> Passage given:
# 23 Inch cutthroat



## bowhunt3r4l1f3 (Jan 12, 2011)

Only real men where such hats...and catch such fish! This was a nice cutty I caught up at renegade last weekend. Pretty cold day!


----------



## Bears Butt (Sep 12, 2007)

WOW!!! NICE FISH and of course a nice hat


----------



## Catherder (Aug 2, 2008)

Nice fish, comrade.  

I used to have one of those hats. Was dang mad when I lost it.


----------



## TheGreenHornet (Nov 4, 2009)

Dang, my wife says that size doesn't matter, but obviously the bigger the hat the bigger the fish. I need to go shopping for a new hat. Good job. That cut looks good but it would even look better warming itself on a cedar plank on my grill. Thanks for the picture.


----------



## americanforkdude (Sep 13, 2007)

Where's the fish? I can't see anything but that unGodly large hairy hat! :lol:


----------



## guner (Sep 25, 2007)

> Work instructions:
1. Do these statements agree with the cutthroat thread? Answer yes or no for each and quote the words from the thread that decide it. (a) The fish was caught at renegade. (b) The day of the catch was warm. (c) Catherder still owns one of those hats.
2. Summarize the cutthroat thread in two sentences.
3. Please carry on the cutthroat thread from the point where it stops.

> Material:
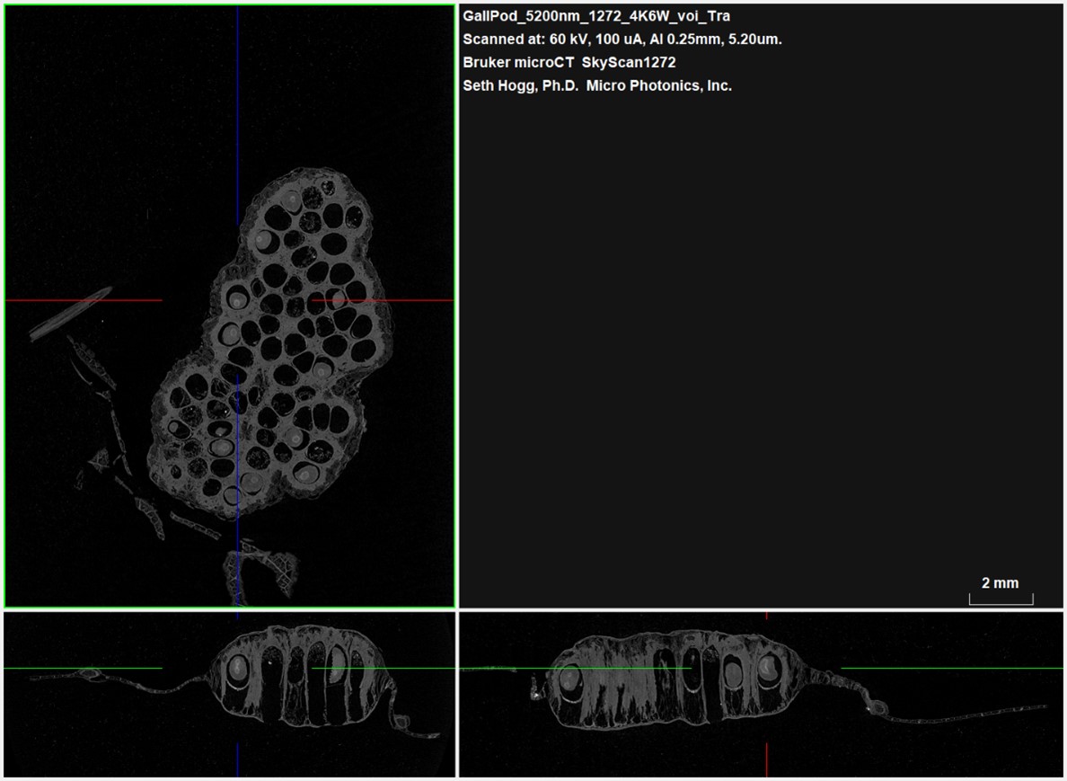Click blue tick marker at bottom of bottom-left view
The width and height of the screenshot is (1067, 781).
(237, 759)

> Responses by task:
1.
(a) Yes: "This was a nice cutty I caught up at renegade last weekend."
(b) No: "Pretty cold day!"
(c) No: "I used to have one of those hats. Was dang mad when I lost it."

2. A poster shares a picture of a 23-inch cutthroat caught at renegade on a cold day the weekend before and jokes that only real men wear such hats. Other members praise the fish and tease about the large hairy hat, and one says the fish would look even better on a cedar plank on his grill.

3.
I think I saw an ad in the trading section, I bet there is an EVIL cat that would make a hat like that :twisted:


----------



## Bscuderi (Jan 2, 2012)

Personally I dig the hat. Those are so warm and comfortable! Don't knock it till you try it!  but seriously nice fish!


----------



## bowhunt3r4l1f3 (Jan 12, 2011)

That hat is legite. I got it at a flea market up in northern russia. It's artic fox.


----------



## Bax* (Dec 14, 2008)

Right on! Nice fishy 8)


----------



## Mallardhead12 (Oct 17, 2011)

Both are Legit, and AWESOME! (especially the fish=D)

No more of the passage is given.